Some think the status and power of headquarters are waning as a result. One sign of this may be growing sales of commercial property. Robert Bonwell of Jones Lang LaSalle, a property consultancy, reports that occupiers offloaded real-estate assets worth more than $55 billion last year, much of it office space.
But the era of the virtual HQ is still some way off. Corporate headquarters have three main jobs: handling administrative tasks such as paying tax and raising capital; housing “parenting” roles such as strategic planning, dealmaking and talent management; and providing shared services that span businesses. Shared services have been progressively unplugged from headquarters over the past decade, but the other roles tend to be stickier.
According to Margaret Exley of Mercer Delta, a consultancy, managers like to be near each other. Left to their own virtual devices, they would tend to focus on their own fiefs. Bosses also like to be near investors. Recent research by academics in Britain and Sweden suggests that corporate headquarters are becoming more mobile: 23 firms in the Fortune 500 have moved their head offices from one country to another, more than half of them in the past five years—partly because they want to be near global financial centres.

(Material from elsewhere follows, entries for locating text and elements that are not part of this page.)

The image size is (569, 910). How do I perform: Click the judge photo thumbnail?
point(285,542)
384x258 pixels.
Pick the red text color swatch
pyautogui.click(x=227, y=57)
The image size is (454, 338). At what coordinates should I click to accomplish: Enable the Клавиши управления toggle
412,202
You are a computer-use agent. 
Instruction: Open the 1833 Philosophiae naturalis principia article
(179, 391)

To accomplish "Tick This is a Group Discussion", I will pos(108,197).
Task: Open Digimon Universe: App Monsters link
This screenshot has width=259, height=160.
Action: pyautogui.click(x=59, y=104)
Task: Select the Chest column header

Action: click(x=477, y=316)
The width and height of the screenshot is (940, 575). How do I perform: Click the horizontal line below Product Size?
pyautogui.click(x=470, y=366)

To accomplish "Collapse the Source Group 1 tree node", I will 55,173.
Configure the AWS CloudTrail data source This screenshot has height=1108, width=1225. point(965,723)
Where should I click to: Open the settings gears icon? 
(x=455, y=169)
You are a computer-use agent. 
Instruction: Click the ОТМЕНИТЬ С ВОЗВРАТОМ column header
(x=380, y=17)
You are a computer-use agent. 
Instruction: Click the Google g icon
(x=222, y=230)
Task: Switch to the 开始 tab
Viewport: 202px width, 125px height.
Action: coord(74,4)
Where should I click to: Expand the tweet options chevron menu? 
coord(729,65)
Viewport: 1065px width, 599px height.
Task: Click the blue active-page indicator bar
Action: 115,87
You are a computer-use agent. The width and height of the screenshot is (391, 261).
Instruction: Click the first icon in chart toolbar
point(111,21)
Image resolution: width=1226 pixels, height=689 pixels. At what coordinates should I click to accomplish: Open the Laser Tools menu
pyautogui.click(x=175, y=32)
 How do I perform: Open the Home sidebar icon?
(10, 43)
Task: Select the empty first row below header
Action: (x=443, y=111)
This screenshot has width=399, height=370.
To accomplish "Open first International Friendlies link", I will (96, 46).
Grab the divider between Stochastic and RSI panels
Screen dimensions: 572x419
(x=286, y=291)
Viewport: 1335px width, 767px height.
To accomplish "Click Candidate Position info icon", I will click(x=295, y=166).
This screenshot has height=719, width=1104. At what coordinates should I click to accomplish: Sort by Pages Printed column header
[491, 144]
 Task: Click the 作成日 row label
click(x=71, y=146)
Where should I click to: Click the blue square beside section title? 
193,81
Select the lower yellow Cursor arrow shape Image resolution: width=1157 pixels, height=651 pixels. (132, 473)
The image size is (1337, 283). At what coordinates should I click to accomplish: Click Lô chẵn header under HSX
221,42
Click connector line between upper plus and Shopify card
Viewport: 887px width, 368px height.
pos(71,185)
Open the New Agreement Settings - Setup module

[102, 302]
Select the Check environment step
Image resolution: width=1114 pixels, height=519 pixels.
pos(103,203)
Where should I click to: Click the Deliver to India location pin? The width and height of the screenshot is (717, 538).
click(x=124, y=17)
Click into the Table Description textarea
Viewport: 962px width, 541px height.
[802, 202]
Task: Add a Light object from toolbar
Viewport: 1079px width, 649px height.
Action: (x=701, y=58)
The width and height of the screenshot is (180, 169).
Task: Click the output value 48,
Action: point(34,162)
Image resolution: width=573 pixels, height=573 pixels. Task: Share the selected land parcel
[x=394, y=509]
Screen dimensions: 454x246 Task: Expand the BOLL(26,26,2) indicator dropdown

In some cases heritage matters too. Wal-Mart is synonymous with Bentonville, its home town in Arkansas, and Hershey takes its name from the town in Pennsylvania where it is based. Heineken’s boss has his office in what used to be the founding family’s salon. Wisden’s Mr Gleeson may have moved, but he will not tamper with tradition too much: the editor of Wisden’s famous yellow Almanack remains firmly entrenched in Britain.